🤖 AI Summary
This work addresses a critical gap in existing mathematical formalization benchmarks, which predominantly focus on propositional verification while neglecting the evaluation of explicit solution construction—such as numerical values or algorithms—particularly in applied mathematics. To bridge this gap, the authors propose a construct-and-verify workflow framework that requires agents to first generate concrete solutions and then formally prove their correctness. Building upon this framework, they introduce AMBER, a novel benchmark for applied mathematical reasoning spanning convex analysis, optimization, numerical linear algebra, and high-dimensional probability. Implemented in Lean 4, this benchmark enables the first systematic evaluation of large language models on constructive tasks, revealing that general-purpose reasoning models significantly outperform specialized theorem provers, the latter suffering from “tactic overfitting” that limits their generalization.
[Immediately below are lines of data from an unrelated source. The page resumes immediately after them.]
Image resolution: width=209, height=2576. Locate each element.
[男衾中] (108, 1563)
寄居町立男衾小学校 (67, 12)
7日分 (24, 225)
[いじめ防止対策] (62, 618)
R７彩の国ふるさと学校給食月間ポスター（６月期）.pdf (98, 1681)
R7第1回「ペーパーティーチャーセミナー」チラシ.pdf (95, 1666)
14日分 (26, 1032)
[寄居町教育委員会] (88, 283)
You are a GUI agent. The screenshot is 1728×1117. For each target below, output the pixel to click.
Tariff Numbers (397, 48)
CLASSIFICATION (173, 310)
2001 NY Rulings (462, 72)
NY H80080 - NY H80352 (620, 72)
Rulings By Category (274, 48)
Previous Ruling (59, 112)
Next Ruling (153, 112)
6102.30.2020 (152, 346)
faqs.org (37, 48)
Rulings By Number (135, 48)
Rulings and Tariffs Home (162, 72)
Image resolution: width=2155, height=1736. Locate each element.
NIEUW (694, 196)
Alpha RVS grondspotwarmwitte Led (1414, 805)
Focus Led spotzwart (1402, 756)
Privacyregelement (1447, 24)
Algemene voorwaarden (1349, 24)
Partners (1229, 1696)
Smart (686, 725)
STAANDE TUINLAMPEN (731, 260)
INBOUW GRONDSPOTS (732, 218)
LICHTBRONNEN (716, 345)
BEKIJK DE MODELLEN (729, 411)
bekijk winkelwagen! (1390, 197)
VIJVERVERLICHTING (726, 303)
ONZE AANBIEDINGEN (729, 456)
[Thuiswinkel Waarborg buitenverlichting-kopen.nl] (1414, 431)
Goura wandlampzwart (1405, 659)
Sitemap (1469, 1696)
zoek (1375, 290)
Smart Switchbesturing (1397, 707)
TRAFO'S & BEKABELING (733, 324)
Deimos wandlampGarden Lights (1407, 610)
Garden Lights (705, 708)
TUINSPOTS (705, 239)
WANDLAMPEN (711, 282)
The study further underscores the pivotal role of instruction-following capability in multi-task formal reasoning.
📝 Abstract
Recent advances in large language models have demonstrated impressive capabilities in mathematical formalization. However, existing benchmarks focus on logical verification of declarative propositions, often neglecting the task of explicitly synthesizing solutions. This limitation is particularly acute in applied mathematics domains, where the goal is frequently to derive concrete values or executable algorithms rather than solely proving theorems. To address this, we introduce a Lean 4 framework that enforces a construction-verification workflow, compelling the agent to define explicit solutions before proving their correctness. We curate a comprehensive benchmark AMBER (Applied Mathematics BEnchmark for Reasoning) spanning core domains of applied mathematics, including convex analysis, optimization, numerical algebra, and high-dimensional probability. Aside from theorem proving, our benchmark features complex tasks such as evaluation, algorithm design, and representation transformation. Experiments reveal that current models face significant difficulties with these constructive tasks. Notably, we observe that general-purpose reasoning models consistently outperform specialized theorem provers. We attribute this to a degradation of instruction following capabilities in specialized models. Fine-tuning on proof corpora appears to induce ``tactical overfitting", compromising the ability to adhere to complex constructive requirements, whereas general models retain the versatility needed for multi-task formal reasoning.